Being narratively more complex (as it centers around a trio of characters integrated in a community which is represented on screen through several of its members), Bandeira de Retalhos is also a more ambitious project, and not only for having a larger runtime. The musical dimensions that are always present throughout the filmmaker's work appear in Pé Sem Chão, both in the sung reflections of the flanêur and in Ricardo's songs (especially "Palmares", a partnership with José Carlos Capinan). However, the music appears differently in the later film, during moments that vary between the diegetic and the non-diegetic. Besides showing the versatility of Sérgio Ricardo as a composer, the use of music in Bandeira de Retalhos shows someone who effectively understands the diverse musicality of the people.
It would be anachronistic for a 2018 production, despite being set in the 1970s, to have songs in its soundtrack that are reminiscent of the musical themes present in the 1964 Black God, White Devil (just to mention Ricardo’s best-known musical work). Ricardo understands the need for variation. In this sense, Bandeira de Retalhos will surprise a spectator more accustomed to the filmmaker's previous works, as it opens with a hip-hop number. This "modernization", so to speak (obviously not equating "old" with backwards or inferior) works organically. Considering the historical moment in which Bandeira de Retalhos was made, after the Retomada, after advertisement techniques were incorporated by Brazilian cinema and after the international boom of favela movies, the opening scene, in fact, sounds like a natural choice for Ricardo.
In the feature film, Cavideo's production is present in the elaboration of well-prepared scenography which blends with the locations and the hiring of actors familiar to Brazilian cinema and television, such as Antônio Pitanga (who had previously collaborated with Sérgio Ricardo in the 1964 Esse Mundo É Meu and the 1970 Juliana do Amor Perdido), Bemvindo Sequeira, and Osmar Prado. The real focus, however, is on the characters played by members of the group Nós do Morro, who originally staged the theatre play.
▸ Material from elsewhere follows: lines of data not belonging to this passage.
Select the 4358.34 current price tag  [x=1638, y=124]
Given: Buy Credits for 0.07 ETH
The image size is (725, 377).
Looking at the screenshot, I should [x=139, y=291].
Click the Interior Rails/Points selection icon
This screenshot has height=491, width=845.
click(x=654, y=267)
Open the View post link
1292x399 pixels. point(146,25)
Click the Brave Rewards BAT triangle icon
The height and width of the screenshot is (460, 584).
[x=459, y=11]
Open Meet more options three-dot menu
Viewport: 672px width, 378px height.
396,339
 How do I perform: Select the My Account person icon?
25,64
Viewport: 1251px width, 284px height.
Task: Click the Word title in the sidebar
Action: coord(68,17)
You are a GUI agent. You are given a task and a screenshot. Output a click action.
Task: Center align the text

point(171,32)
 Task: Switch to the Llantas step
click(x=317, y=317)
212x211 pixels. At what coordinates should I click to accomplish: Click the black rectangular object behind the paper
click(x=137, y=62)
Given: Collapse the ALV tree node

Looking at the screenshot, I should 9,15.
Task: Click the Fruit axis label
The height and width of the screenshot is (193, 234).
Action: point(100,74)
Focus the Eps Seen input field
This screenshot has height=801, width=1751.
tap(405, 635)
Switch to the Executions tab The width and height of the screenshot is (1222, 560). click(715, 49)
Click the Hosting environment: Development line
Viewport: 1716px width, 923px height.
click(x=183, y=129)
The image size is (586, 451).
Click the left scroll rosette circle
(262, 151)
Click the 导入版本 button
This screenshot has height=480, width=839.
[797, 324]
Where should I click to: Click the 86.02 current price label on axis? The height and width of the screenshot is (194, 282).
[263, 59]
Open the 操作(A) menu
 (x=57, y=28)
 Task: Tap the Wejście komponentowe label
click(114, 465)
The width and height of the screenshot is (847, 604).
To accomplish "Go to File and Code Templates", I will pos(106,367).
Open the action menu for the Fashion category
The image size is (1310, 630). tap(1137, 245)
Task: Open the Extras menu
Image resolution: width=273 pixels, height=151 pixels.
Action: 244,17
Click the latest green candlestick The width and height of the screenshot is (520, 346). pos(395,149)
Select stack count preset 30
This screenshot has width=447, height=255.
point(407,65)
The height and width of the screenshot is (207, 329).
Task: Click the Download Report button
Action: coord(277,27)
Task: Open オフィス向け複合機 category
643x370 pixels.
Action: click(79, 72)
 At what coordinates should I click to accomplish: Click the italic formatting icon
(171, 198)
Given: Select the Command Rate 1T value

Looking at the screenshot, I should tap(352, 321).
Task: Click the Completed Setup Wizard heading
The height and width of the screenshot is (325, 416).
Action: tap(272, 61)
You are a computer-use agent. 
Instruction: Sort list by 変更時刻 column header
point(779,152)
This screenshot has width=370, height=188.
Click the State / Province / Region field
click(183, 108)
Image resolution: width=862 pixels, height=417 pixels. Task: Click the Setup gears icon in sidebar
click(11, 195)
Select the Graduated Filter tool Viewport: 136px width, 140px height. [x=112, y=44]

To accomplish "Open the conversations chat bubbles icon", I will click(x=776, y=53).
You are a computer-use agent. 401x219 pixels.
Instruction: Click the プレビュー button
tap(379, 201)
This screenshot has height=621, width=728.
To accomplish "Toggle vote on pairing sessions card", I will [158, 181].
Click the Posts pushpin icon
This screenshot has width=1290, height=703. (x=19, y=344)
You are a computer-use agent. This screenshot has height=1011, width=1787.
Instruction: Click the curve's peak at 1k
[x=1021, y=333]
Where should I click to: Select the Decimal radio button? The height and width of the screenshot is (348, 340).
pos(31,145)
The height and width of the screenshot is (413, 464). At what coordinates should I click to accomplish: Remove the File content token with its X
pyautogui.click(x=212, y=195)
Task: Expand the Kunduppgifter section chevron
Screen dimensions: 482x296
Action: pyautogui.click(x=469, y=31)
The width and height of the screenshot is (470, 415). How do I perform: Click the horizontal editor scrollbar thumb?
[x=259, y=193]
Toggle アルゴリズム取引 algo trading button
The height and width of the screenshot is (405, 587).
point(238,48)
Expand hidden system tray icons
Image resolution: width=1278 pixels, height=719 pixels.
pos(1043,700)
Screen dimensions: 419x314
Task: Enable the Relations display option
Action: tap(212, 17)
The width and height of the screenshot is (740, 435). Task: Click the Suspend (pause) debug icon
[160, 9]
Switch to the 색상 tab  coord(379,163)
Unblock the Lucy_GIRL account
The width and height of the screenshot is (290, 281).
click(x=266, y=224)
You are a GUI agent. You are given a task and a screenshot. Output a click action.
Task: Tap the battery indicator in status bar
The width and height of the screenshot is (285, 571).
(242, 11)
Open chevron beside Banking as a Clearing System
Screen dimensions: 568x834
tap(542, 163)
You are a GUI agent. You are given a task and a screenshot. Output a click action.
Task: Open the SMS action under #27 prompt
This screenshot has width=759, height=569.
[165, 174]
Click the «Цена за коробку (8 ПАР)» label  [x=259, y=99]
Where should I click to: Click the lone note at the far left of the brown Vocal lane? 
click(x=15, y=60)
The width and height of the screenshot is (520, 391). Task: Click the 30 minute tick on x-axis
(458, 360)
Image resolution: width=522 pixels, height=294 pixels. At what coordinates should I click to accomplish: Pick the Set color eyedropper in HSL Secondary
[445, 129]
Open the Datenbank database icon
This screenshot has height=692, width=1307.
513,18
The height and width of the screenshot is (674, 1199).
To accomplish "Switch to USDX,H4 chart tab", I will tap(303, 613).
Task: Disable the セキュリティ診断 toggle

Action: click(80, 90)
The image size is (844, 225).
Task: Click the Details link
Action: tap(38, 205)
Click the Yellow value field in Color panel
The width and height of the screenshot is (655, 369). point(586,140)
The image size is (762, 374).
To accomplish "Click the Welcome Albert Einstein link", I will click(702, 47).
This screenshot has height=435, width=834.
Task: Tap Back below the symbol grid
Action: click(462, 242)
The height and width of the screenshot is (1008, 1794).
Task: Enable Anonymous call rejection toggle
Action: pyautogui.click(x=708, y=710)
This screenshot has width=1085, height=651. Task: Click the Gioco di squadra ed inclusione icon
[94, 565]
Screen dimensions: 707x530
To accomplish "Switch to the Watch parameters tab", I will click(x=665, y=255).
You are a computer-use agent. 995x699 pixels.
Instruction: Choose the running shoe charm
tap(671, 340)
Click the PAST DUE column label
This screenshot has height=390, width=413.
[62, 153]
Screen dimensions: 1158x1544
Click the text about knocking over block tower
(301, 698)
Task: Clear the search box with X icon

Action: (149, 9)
Among them, Babu Santana stands out, although he only plays a brief role.

Being a theater and cinema group founded in Vidigal, the inseparable relationship of Nós do Morro with the whole Bandeira de Retalhos project ends up exemplifying the affection for the community that Ricardo always had, and that is the essential pretext of his two final projects. They are the outcome of the filmic work of a multi-artist who has left a lasting mark on the history of Brazilian culture through music, theater and cinema.
Final works by artists who have an authorial control of what they do tend to be very personal, and Sérgio Ricardo doesn't escape this rule. His farewell project is a love letter to the community in which he lived for so many decades, to the resistance of the people, to their combativeness in the face of adversity, to their sensitivity, their plurality, their strengths and weaknesses. This twilight in Vidigal works for the beauty and sincerity of Sérgio Ricardo's farewell.